§ Task statement
Format each line of the listing below as an item in a numbered list, skipping any blank lines. Leave the pictures out of your answer.

§ Entries
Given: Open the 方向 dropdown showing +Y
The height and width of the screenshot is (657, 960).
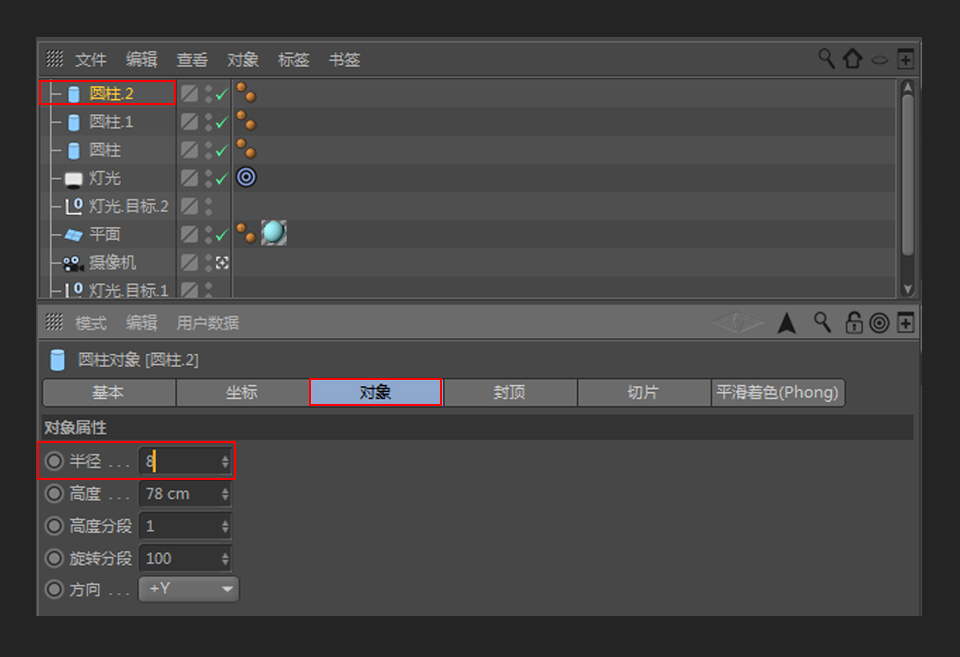Looking at the screenshot, I should pyautogui.click(x=188, y=589).
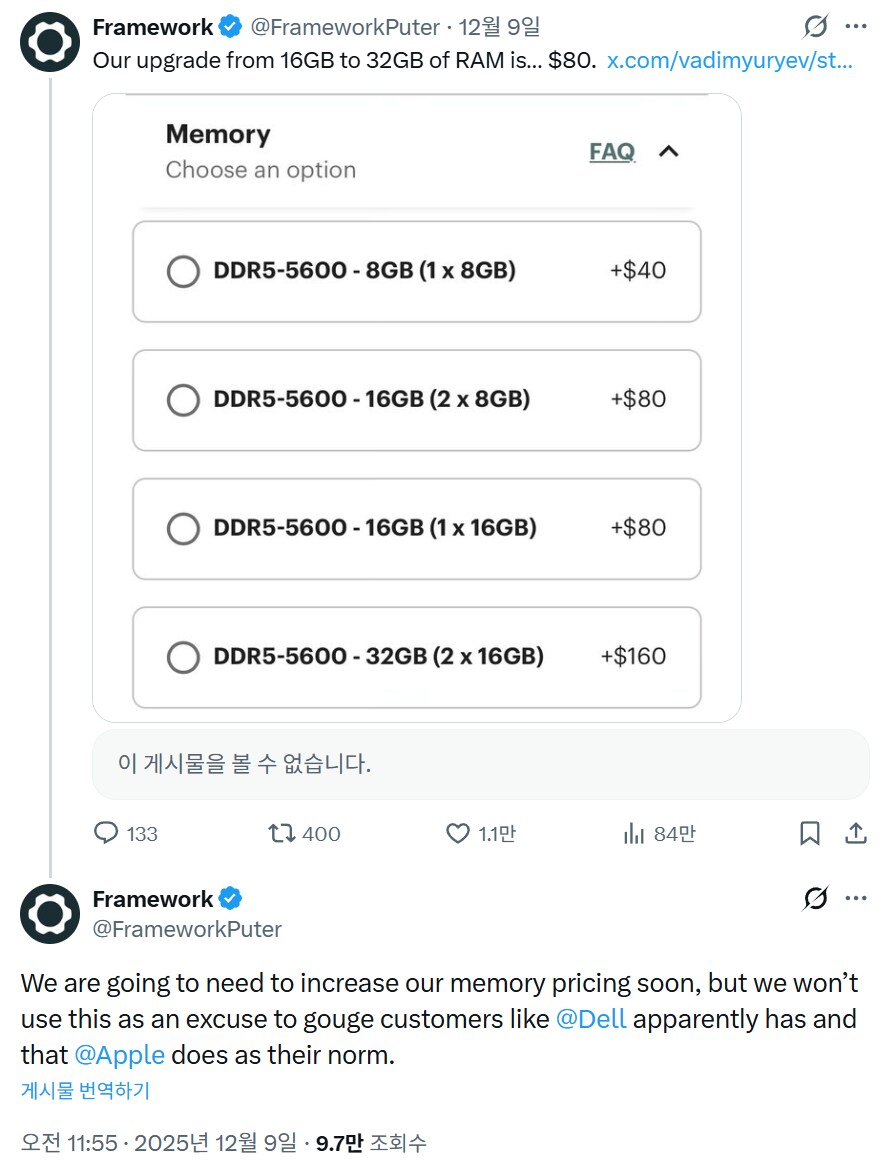Open the more options menu on top tweet
888x1176 pixels.
[858, 27]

§ Solution to the problem
1. Given: Open the 方向 dropdown showing +Y
2. The height and width of the screenshot is (657, 960).
3. Looking at the screenshot, I should pyautogui.click(x=188, y=589).
4. Open the more options menu on top tweet
5. 888x1176 pixels.
6. [858, 27]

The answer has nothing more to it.